Multi-Channel Audience Development
While growing one product platform, you should be growing them all.
Every new line of business publishers pursue—e-commerce, lead-gen, and so on—inherently requires a certain degree of cross-platform selling and conversion. In other words, as publishers expand their product platforms, so go the opportunities to grow overall audience numbers.
While each product platform still requires its own promotion efforts, there is a broader audience growth implication. Simply growing print for the sake of print ignores opportunities in other areas of business. “I’m not sure you can detach those things,” said Abraham Langer, SVP of audience development and digital media at b-to-b publisher 1105 Media. “But there also has to be broader audience acquisition. What’s the point of growing your audience if you’re not converting it?”
Langer views product platforms, and their marketing, in four buckets—print, Web traffic, enewsletter subscriptions and events. “We look at audience development across all four,” he said. “That’s not to say that we don’t engage in audience development for each of those, but the promise of one area impacting the other is how you aggregate and leverage audience information from one to the other.”

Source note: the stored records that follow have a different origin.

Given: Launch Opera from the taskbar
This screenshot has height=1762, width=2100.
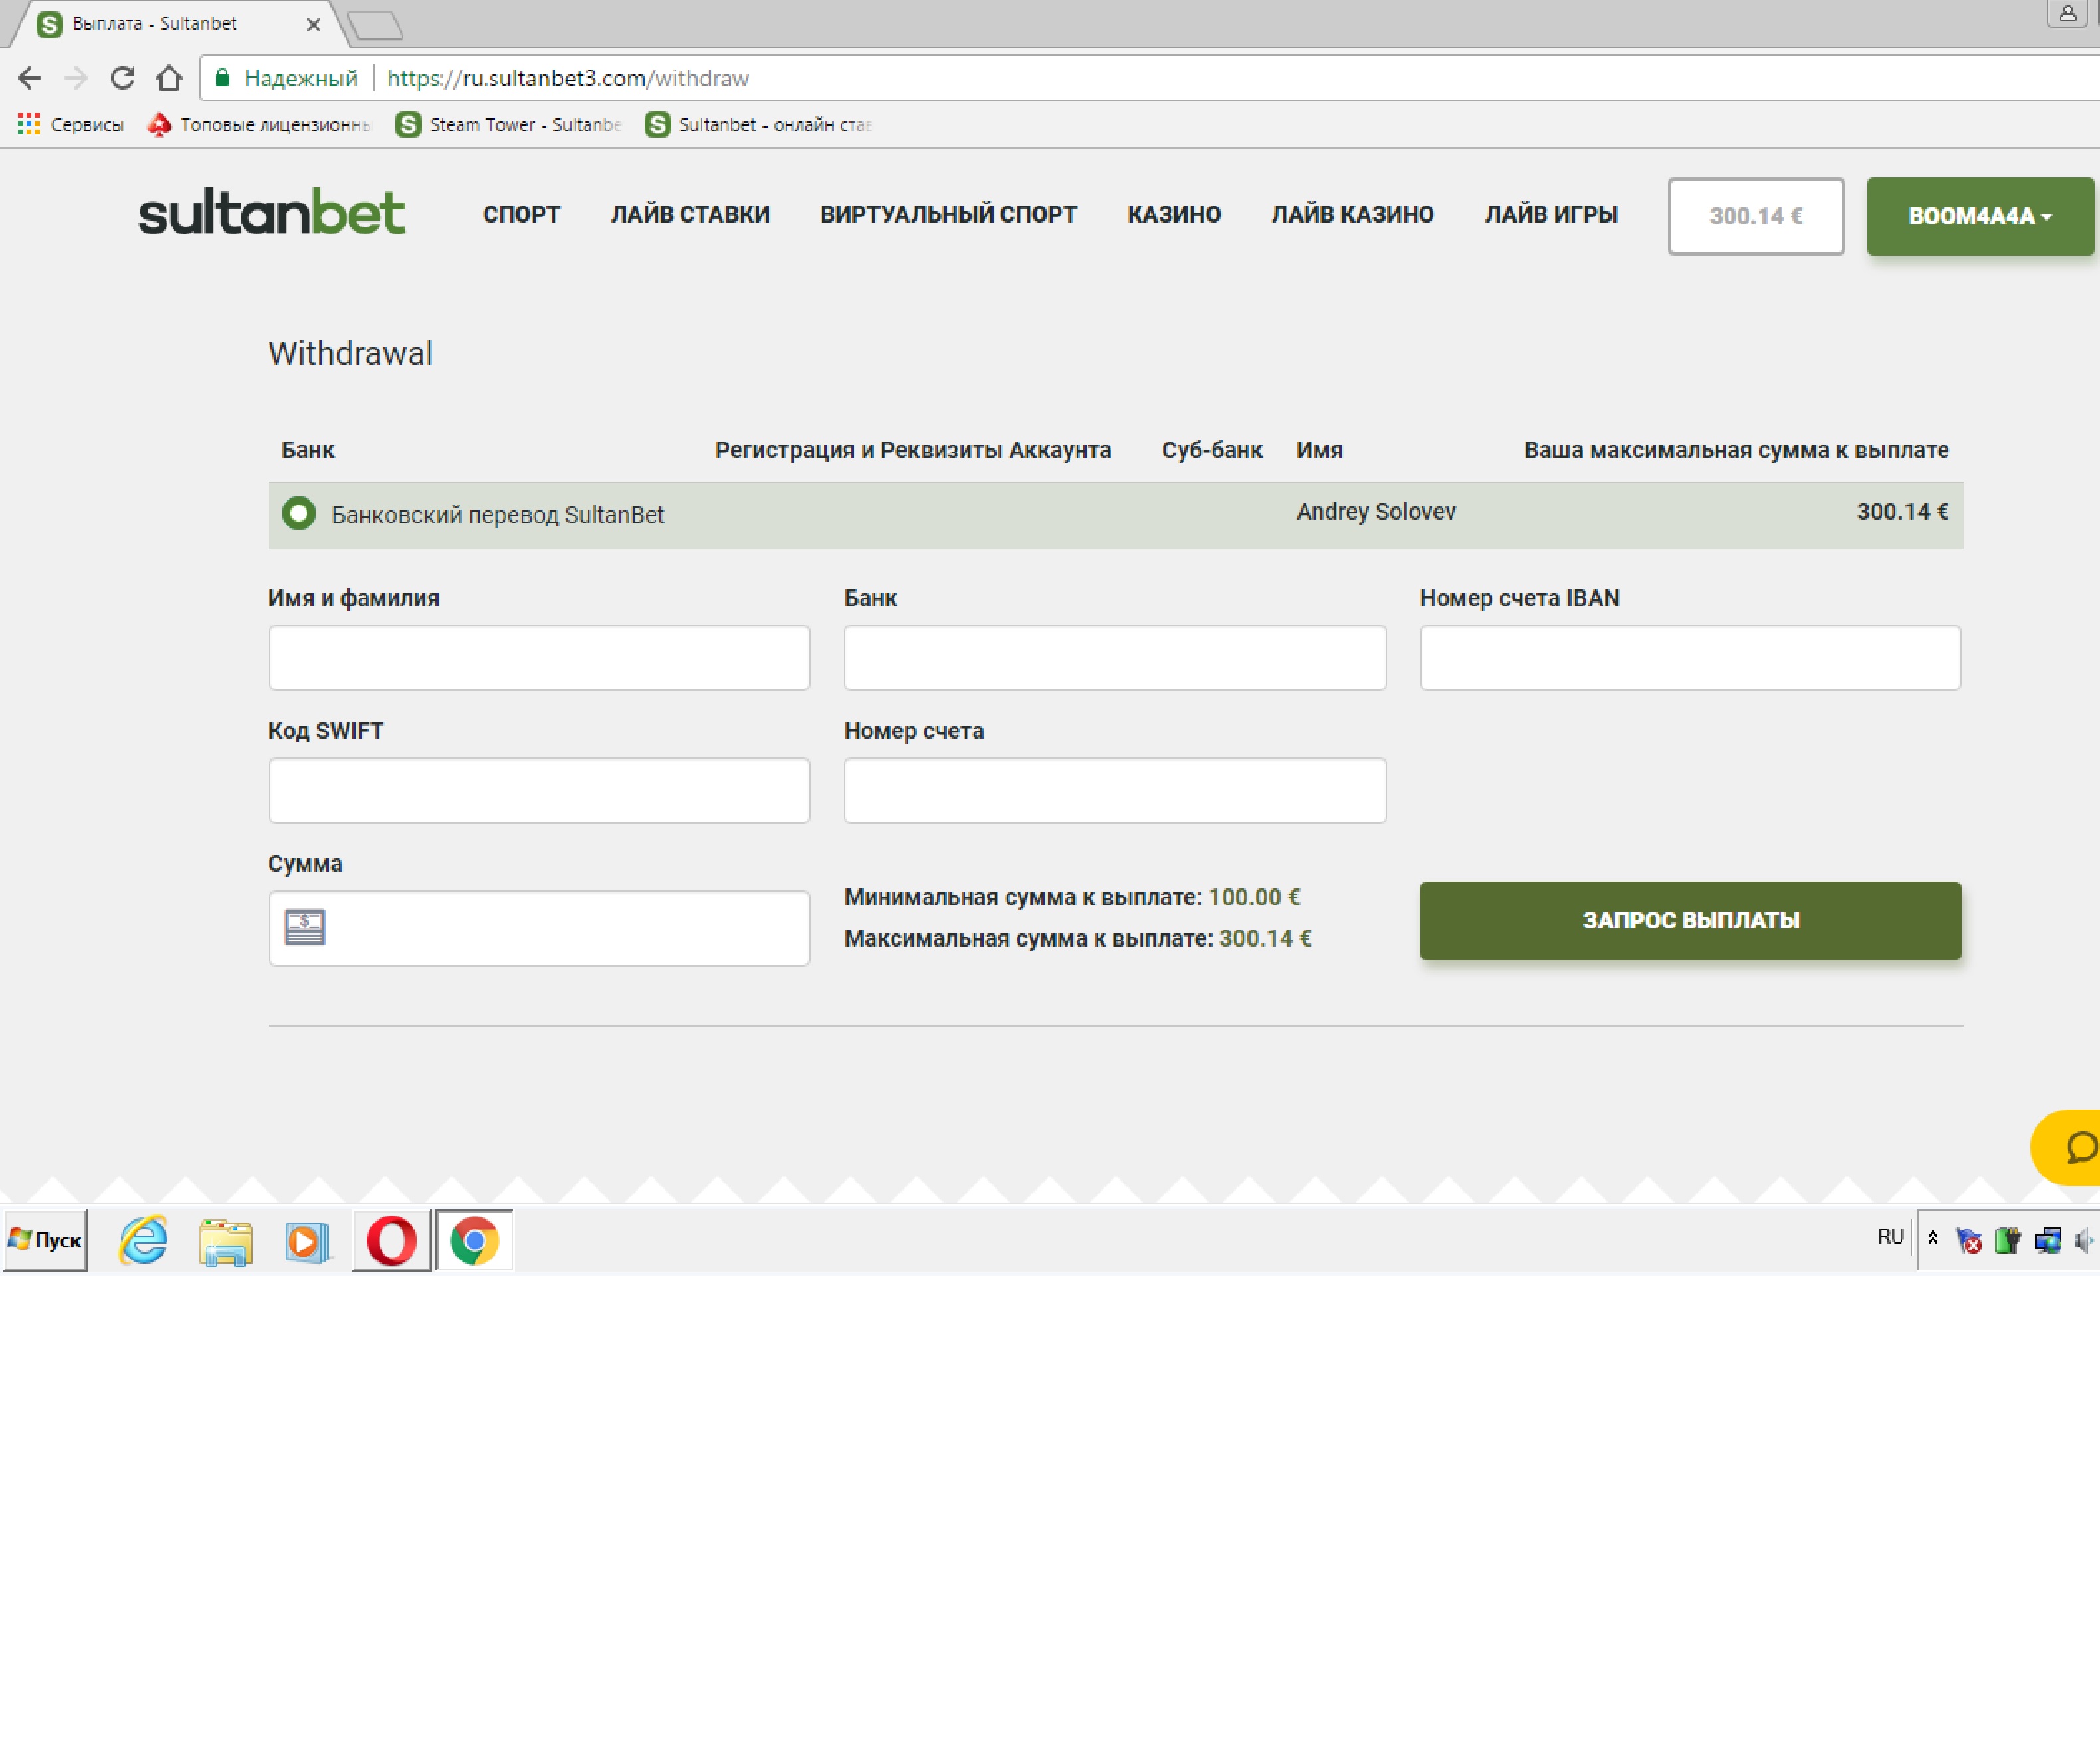Looking at the screenshot, I should [x=391, y=1240].
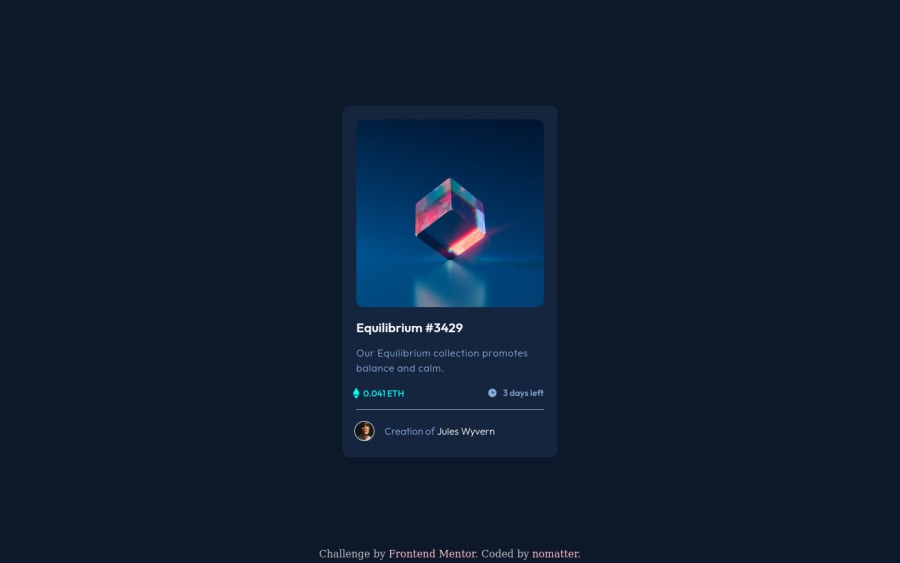Select the 0.041 ETH price text
Viewport: 900px width, 563px height.
383,394
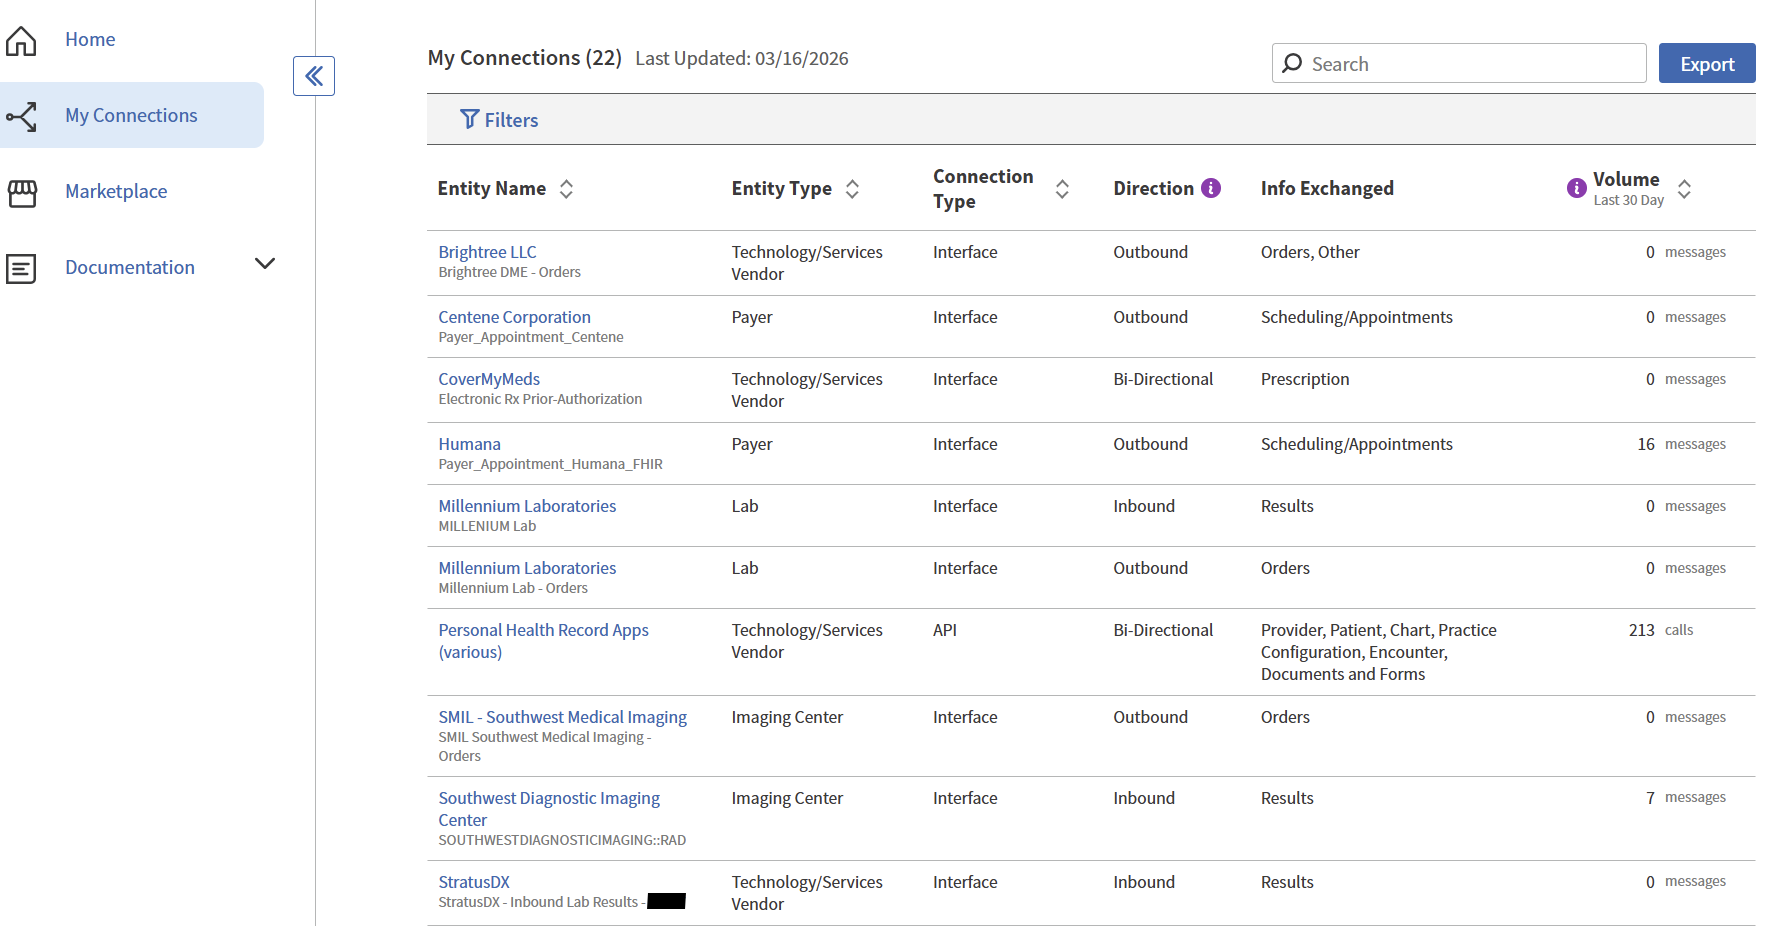Click the Marketplace storefront icon
The width and height of the screenshot is (1765, 926).
[x=22, y=192]

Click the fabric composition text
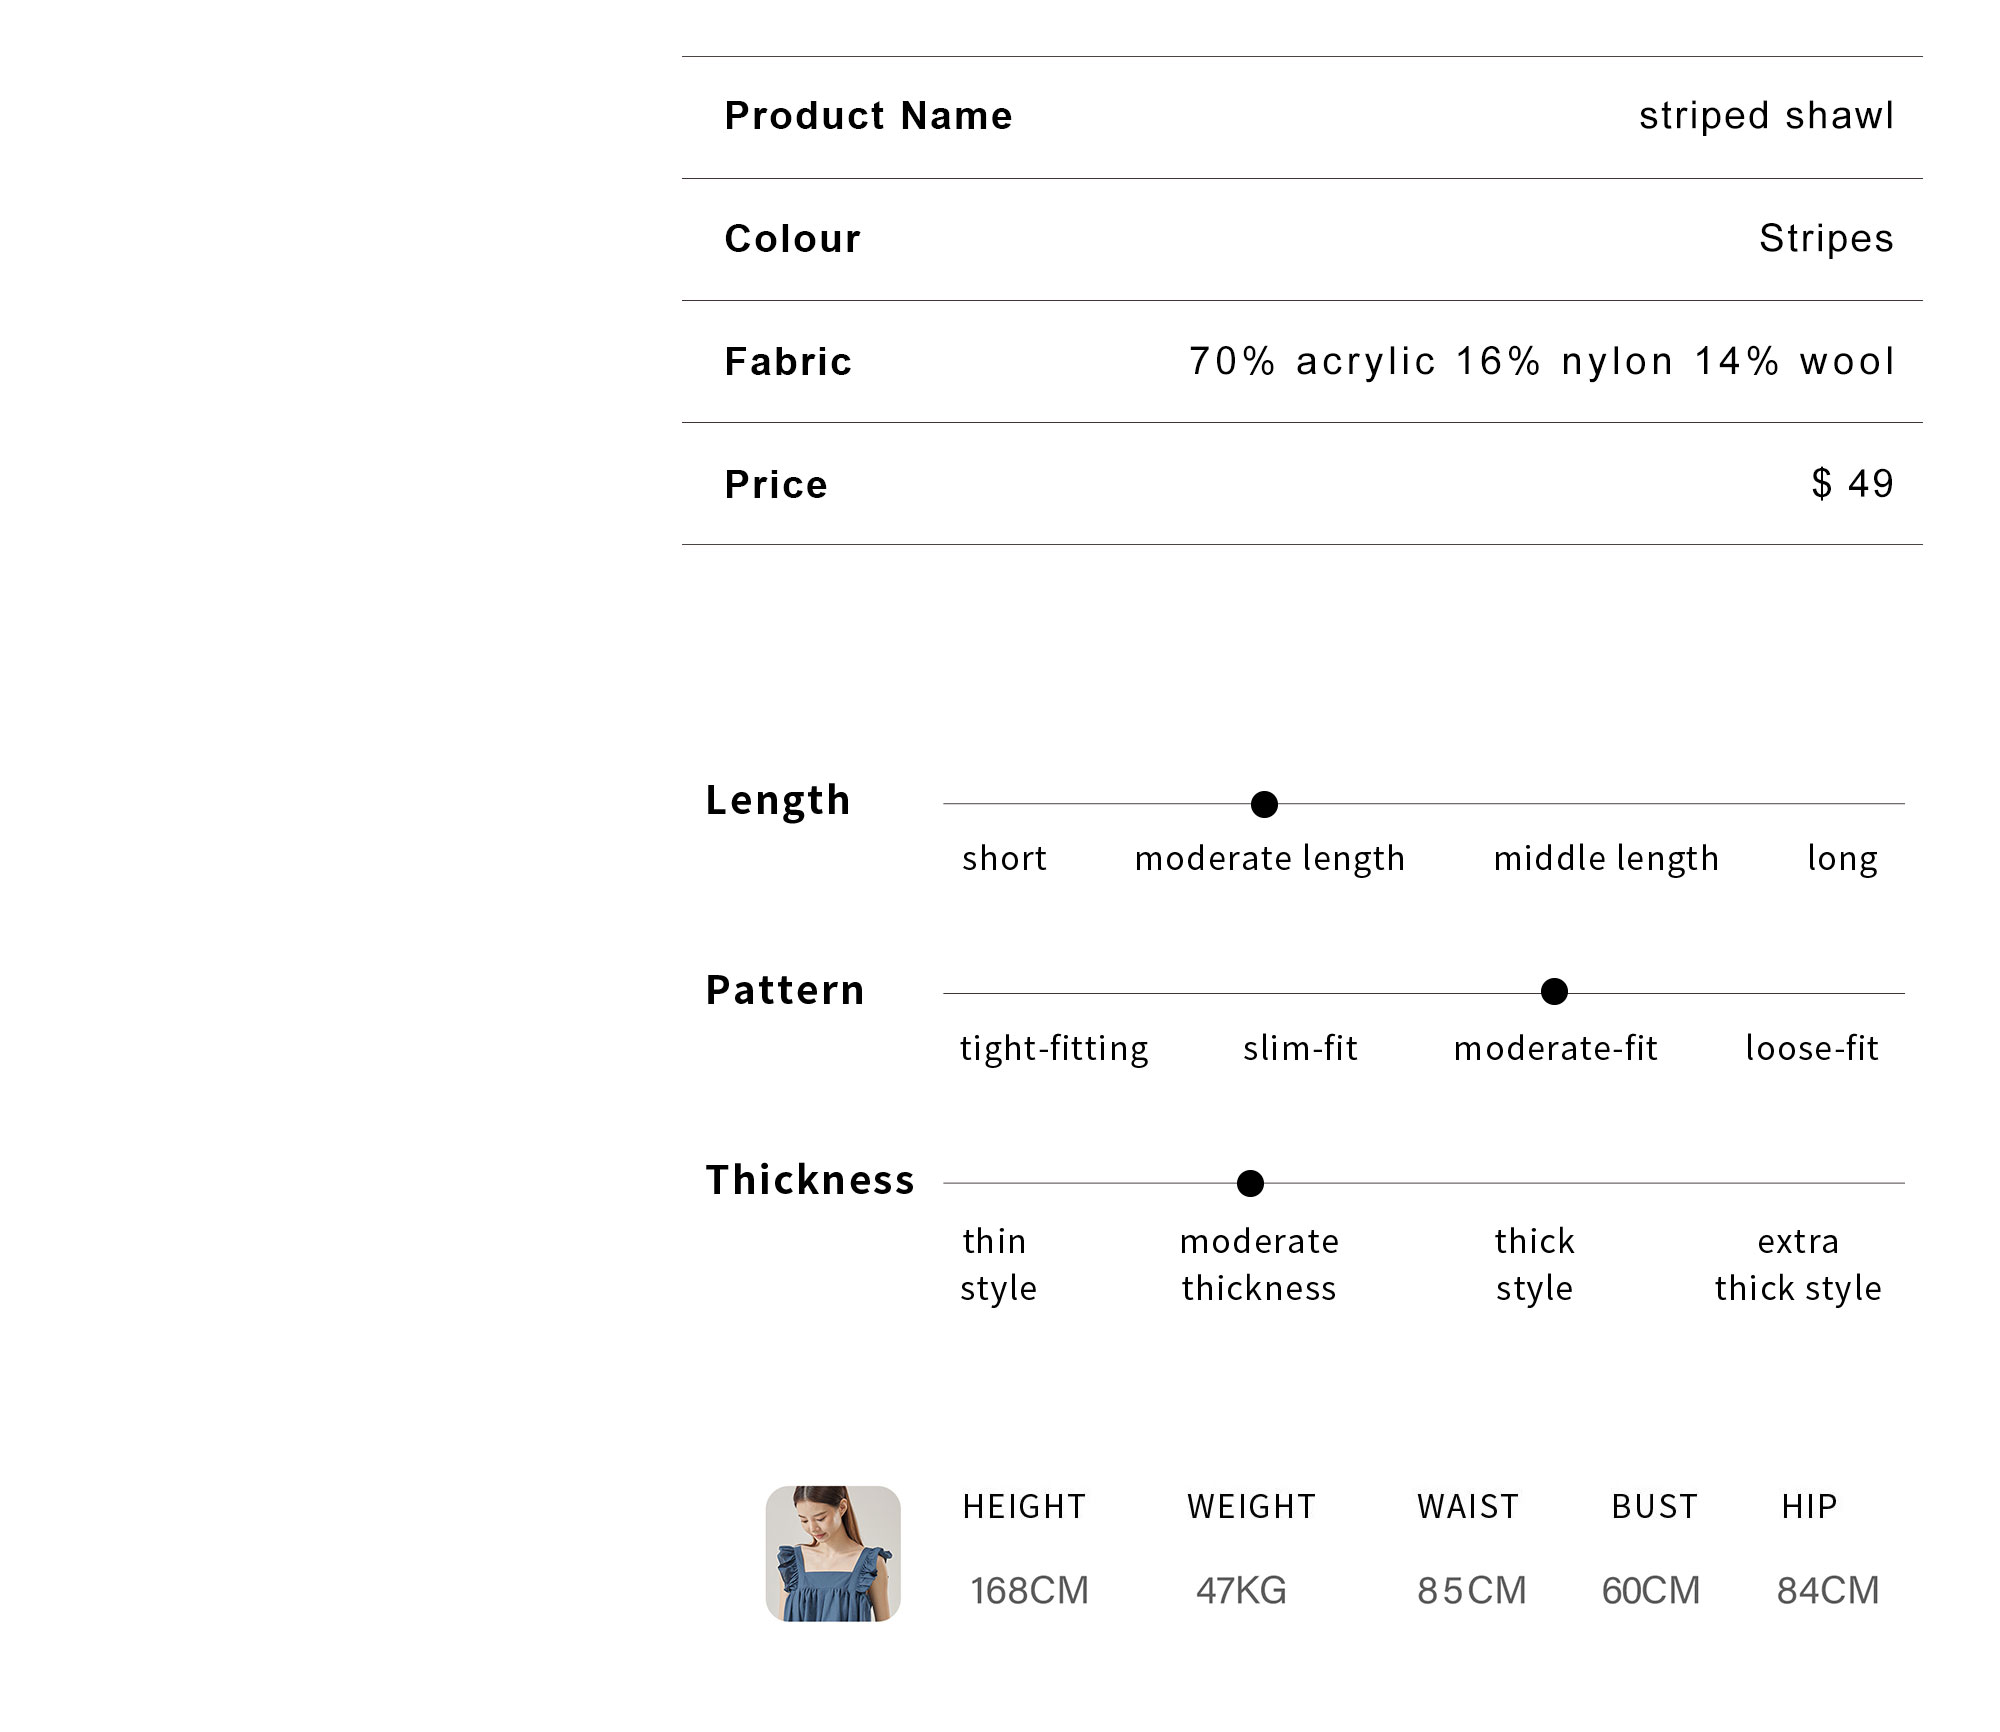(1541, 361)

Eventually, however, platform marketing will diverge between marketing to existing customers and prospect marketing. For this, 1105 is on the verge of launching a new Web-based product that will act primarily as a prospecting and general audience growth vehicle. “We’re moving towards trying to find an interesting way of essentially creating a large funnel on the front end. [The product] will cast a broad map of audience acquisition that in turn will be fed into our aggregated data stores and leveraged for print, Web and event marketing. The goal is to give ourselves a strong prospecting database for all our lines of business.”
The prospecting database will exist in parallel to current customer databases that are aligned with product platforms, but are then aggregated into a combined database.
At Rodale, a more aggressive Web traffic growth strategy in 2009 has paid off in print subscriptions. “Women’s Health and our sports titles, including Bicycling, Runner’s World and Running Times, are up a combined 51 percent in subscriptions generated online,” said John McCarthy, SVP of customer marketing. Across all Rodale titles, he added, Web-sourced subs are up 20 percent.
McCarthy noted that while oraginic growth will remain important, the company will begin exploring third-party partnerships to expand audience reach for advertising and e-commerce. “We know how to monetize health and wellness traffic and these deals should allow us to throw off significantly more revenue, quickly.”